→ EXERCISE INSTRUCTIONS
Using the material below, return exactly the lines between the one holding "You are a computer-use agent. The width" and the one holding "Select the trend", inclusive, and no others.

→ DATA SHOWN

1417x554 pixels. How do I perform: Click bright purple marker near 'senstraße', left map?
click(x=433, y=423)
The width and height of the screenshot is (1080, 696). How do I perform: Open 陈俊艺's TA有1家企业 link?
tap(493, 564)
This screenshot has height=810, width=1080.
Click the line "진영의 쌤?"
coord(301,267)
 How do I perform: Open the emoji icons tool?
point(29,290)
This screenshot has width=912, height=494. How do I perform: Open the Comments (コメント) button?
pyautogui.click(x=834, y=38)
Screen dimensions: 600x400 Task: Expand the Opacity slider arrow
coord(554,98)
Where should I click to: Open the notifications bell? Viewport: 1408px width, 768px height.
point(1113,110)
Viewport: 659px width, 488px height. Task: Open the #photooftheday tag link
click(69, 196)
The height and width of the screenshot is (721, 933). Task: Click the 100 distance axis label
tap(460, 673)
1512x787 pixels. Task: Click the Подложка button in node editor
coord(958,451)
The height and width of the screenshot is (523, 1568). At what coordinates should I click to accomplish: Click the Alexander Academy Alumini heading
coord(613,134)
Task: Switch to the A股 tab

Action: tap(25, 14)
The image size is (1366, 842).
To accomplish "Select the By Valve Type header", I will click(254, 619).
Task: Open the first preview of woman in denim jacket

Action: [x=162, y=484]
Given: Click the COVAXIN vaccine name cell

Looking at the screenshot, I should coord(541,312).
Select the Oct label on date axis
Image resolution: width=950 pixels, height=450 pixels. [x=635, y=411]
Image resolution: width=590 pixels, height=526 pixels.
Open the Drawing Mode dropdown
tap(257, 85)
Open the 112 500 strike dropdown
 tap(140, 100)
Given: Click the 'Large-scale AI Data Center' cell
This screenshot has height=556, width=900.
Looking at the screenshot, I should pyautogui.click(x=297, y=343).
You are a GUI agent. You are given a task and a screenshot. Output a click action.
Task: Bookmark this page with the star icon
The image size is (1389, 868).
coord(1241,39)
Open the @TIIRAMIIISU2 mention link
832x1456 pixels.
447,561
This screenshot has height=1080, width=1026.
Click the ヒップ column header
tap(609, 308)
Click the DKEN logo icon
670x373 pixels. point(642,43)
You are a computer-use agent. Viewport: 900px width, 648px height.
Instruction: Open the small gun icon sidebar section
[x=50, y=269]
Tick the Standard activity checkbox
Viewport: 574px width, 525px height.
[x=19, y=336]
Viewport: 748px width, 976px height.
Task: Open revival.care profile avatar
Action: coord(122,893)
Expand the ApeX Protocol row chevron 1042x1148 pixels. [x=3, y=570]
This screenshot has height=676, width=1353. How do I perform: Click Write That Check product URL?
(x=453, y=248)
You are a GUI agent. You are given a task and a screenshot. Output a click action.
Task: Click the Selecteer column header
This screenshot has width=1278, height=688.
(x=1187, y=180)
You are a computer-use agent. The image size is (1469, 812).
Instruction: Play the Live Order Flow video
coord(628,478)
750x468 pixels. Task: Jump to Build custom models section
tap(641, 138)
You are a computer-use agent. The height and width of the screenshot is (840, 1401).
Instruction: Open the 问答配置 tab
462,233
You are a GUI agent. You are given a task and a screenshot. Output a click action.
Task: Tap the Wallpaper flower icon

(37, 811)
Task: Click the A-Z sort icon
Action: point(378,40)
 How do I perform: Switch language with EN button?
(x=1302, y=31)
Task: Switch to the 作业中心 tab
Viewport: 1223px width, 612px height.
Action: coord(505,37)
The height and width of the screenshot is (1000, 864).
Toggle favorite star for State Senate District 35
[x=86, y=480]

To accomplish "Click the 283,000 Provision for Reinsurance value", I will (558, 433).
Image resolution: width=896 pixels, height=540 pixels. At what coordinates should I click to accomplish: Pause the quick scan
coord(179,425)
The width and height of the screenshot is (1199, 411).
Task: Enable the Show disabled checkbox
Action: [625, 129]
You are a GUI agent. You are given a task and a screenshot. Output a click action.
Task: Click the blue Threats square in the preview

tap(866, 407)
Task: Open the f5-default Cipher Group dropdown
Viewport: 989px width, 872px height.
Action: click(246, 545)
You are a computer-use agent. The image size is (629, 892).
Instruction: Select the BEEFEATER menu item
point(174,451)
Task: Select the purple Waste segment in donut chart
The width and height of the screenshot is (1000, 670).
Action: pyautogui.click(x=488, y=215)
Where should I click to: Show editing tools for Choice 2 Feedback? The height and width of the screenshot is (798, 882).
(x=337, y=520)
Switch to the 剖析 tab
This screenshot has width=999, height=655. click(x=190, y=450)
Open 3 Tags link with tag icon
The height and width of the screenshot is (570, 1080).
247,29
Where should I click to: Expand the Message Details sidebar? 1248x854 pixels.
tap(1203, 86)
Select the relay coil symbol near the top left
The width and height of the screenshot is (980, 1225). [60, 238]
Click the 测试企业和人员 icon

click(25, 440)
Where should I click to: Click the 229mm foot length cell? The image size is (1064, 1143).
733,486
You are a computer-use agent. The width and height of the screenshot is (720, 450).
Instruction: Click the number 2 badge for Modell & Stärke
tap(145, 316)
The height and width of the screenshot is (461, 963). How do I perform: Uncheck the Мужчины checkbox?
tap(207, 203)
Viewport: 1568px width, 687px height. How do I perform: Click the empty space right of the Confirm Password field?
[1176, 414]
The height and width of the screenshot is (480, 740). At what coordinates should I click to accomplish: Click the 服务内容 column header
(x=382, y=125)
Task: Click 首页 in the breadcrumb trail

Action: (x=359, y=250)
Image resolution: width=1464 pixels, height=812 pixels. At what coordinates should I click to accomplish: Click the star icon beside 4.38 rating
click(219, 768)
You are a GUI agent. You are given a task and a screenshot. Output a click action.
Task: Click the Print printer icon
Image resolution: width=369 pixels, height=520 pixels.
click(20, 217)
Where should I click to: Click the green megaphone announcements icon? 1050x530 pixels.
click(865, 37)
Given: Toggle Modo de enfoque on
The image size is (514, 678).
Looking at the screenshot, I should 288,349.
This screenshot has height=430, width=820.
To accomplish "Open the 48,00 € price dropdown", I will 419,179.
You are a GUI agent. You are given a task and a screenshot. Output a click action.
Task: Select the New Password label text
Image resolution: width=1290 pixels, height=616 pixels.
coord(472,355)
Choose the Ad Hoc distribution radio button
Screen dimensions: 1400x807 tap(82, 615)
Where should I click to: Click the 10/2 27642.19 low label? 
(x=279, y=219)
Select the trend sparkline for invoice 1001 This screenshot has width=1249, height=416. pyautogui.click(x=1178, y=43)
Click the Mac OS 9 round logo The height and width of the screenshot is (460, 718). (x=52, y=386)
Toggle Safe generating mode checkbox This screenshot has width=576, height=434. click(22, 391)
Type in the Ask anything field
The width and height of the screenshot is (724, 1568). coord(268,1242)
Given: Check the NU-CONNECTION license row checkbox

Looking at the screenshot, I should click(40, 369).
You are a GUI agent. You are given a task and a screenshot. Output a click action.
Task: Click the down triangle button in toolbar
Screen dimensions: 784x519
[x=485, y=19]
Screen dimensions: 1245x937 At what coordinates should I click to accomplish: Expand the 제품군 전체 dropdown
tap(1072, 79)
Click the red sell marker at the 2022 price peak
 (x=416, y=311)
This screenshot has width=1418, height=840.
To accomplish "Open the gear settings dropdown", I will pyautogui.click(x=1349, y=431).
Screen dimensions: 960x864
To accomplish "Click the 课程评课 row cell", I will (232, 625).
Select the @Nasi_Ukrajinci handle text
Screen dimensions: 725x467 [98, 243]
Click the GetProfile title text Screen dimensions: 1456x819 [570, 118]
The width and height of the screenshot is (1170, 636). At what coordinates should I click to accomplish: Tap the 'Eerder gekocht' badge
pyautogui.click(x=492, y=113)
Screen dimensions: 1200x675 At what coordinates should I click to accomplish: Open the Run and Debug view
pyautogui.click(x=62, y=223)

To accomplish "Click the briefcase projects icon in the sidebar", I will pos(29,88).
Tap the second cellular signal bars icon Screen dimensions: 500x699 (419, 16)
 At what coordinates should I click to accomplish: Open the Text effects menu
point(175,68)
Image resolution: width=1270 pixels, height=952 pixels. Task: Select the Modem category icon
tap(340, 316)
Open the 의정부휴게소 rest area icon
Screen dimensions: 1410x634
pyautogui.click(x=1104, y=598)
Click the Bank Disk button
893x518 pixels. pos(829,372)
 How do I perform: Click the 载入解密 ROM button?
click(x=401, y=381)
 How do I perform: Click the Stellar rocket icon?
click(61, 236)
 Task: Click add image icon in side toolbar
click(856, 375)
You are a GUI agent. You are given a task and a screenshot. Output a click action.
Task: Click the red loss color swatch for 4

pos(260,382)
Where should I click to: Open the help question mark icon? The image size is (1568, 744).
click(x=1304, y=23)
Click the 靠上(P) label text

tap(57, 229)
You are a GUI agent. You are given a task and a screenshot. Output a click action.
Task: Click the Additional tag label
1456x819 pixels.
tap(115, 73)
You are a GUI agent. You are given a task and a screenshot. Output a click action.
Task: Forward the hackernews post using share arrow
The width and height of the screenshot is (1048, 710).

→ RESPONSE
You are a computer-use agent. The width and height of the screenshot is (720, 450).
Instruction: Click the number 2 badge for Modell & Stärke
tap(145, 316)
The height and width of the screenshot is (461, 963). How do I perform: Uncheck the Мужчины checkbox?
tap(207, 203)
Viewport: 1568px width, 687px height. How do I perform: Click the empty space right of the Confirm Password field?
[1176, 414]
The height and width of the screenshot is (480, 740). At what coordinates should I click to accomplish: Click the 服务内容 column header
(x=382, y=125)
Task: Click 首页 in the breadcrumb trail

Action: (x=359, y=250)
Image resolution: width=1464 pixels, height=812 pixels. At what coordinates should I click to accomplish: Click the star icon beside 4.38 rating
click(219, 768)
You are a GUI agent. You are given a task and a screenshot. Output a click action.
Task: Click the Print printer icon
Image resolution: width=369 pixels, height=520 pixels.
click(20, 217)
Where should I click to: Click the green megaphone announcements icon? 1050x530 pixels.
click(865, 37)
Given: Toggle Modo de enfoque on
The image size is (514, 678).
Looking at the screenshot, I should 288,349.
This screenshot has height=430, width=820.
To accomplish "Open the 48,00 € price dropdown", I will 419,179.
You are a GUI agent. You are given a task and a screenshot. Output a click action.
Task: Select the New Password label text
Image resolution: width=1290 pixels, height=616 pixels.
coord(472,355)
Choose the Ad Hoc distribution radio button
Screen dimensions: 1400x807 tap(82, 615)
Where should I click to: Click the 10/2 27642.19 low label? 
(x=279, y=219)
Select the trend sparkline for invoice 1001 This screenshot has width=1249, height=416. pyautogui.click(x=1178, y=43)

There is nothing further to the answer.